School of Art, Media, and Technology

Come Join the Launch of the 20th Issue of Shifter at Parson This Saturday!

Written by:

share

image

Launch of the 20th issue of Shifter this Saturday, May 11th in the 5th floor gallery at Parsons.  Join in the celebration!

PROPOSALS FOR AN IMPRACTICAL EDUCATION

A  Joint Book Launch by SHIFTER and Soberscove Press
5-7pm
May 11th 2013
Parsons, 25 East 13th Street, 5th Floor (NYC)

Speakers: 
Corin Hewitt, Riley Duncan, Valerio Rocco Orlando, 
Adelita Husni Bey, Abdullah Awad, Tyler Coburn, Jesal Kapadia, 
Brian McCarthy, Malene Dam, A.K. Burns and Steven Lam

SHIFTER and Soberscove Press are thrilled to invite you to attend a joint book launch, celebrated through a series of short artist presentations entitled Proposals for an Impractical Education.
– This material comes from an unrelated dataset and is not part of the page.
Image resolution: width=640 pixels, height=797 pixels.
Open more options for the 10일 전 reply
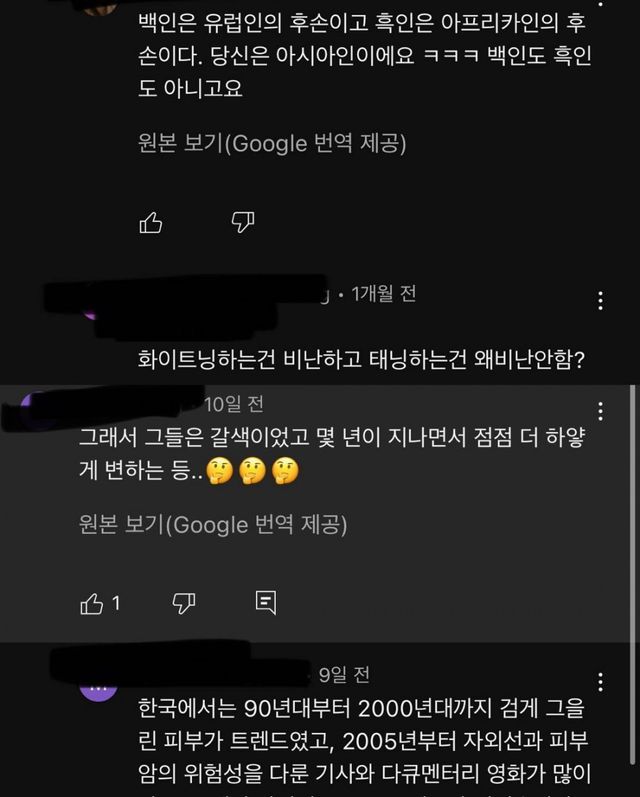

Soberscove Press is launching a new book titled, Subject Matter of the Artist: Robert Goodnough, 1950-1965. This volume presents a collection of writings and interviews by Goodnough that address the challenges faced by 1950s Abstract Expressionist artists in articulating their intrasubjective, non-referential subject matter. An earlier Soberscove publication, Artists’ Sessions at Studio 35 (1950), reprinted the transcripts of a series of meetings in which these artists discuss and attempt to construct a discourse around their practices.

SHIFTER is launching its twentieth issue titled, What We Can Knot. This issue takes the form of conversations between artists who discuss their intertwined professions as art practitioners and art educators. Here too artists, in conversation, attempt to take apart the institutional construct of formal art education in order to discuss the many complexities of art-making and meaning making, and their intersection with the protocols of educational institutions.
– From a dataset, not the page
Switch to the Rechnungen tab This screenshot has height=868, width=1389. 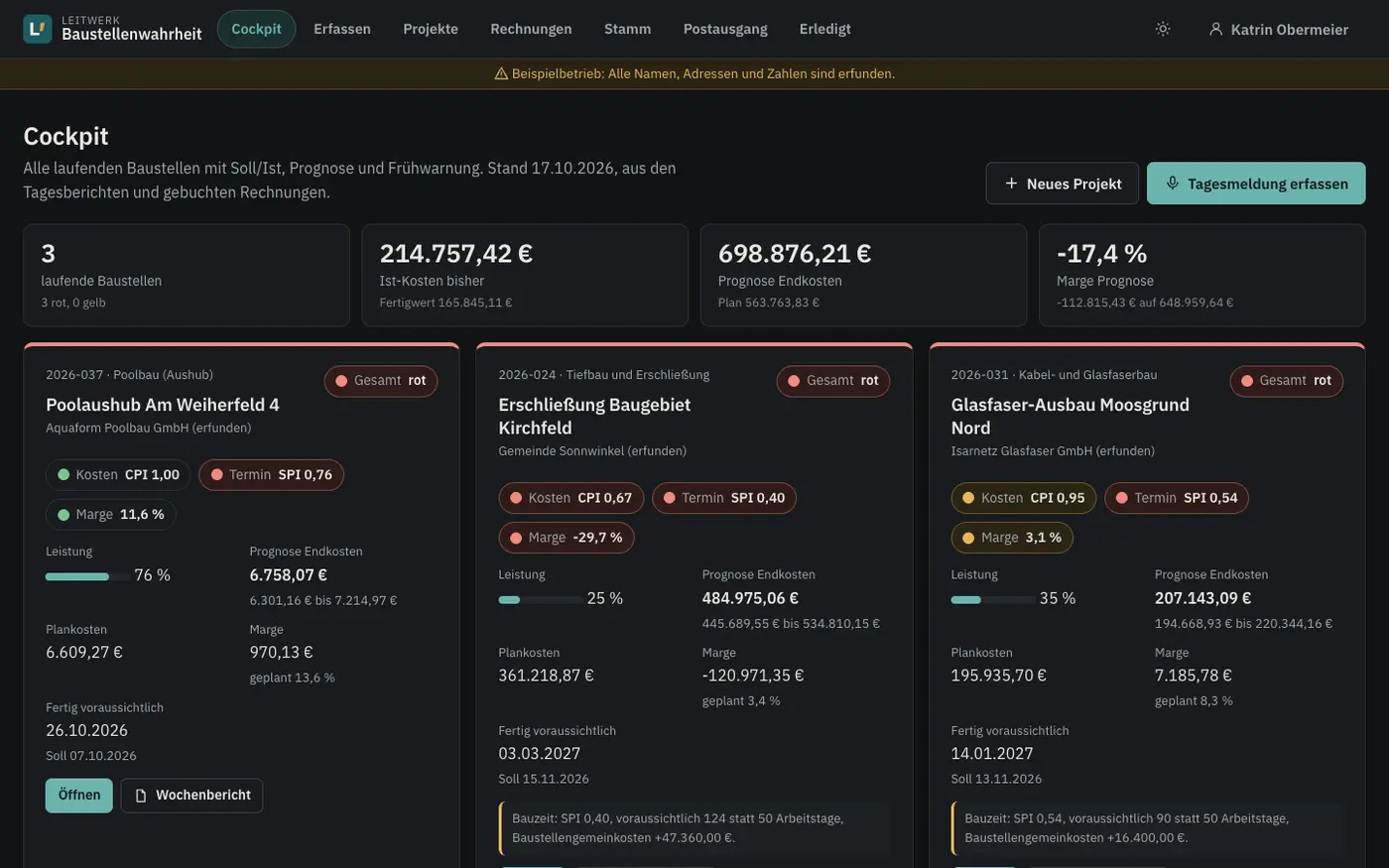[x=531, y=29]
Proposals for an Impractical Education will unravel as a series of short presentations by artist/educators reflecting on the challenges of constructing a dialogic, non-hierarchical model for art education. In challenging the aim of art education as being to “professionalize” the art student, we will instead consider pedagogy as a form of critique, which not only loosens the power dynamics between teacher and student, but finally re-imagines the framework of the school itself. These are pressing issues actively discussed by teachers and students alike in a time of unsustainable student debt and the “adjunctification” of university professorship.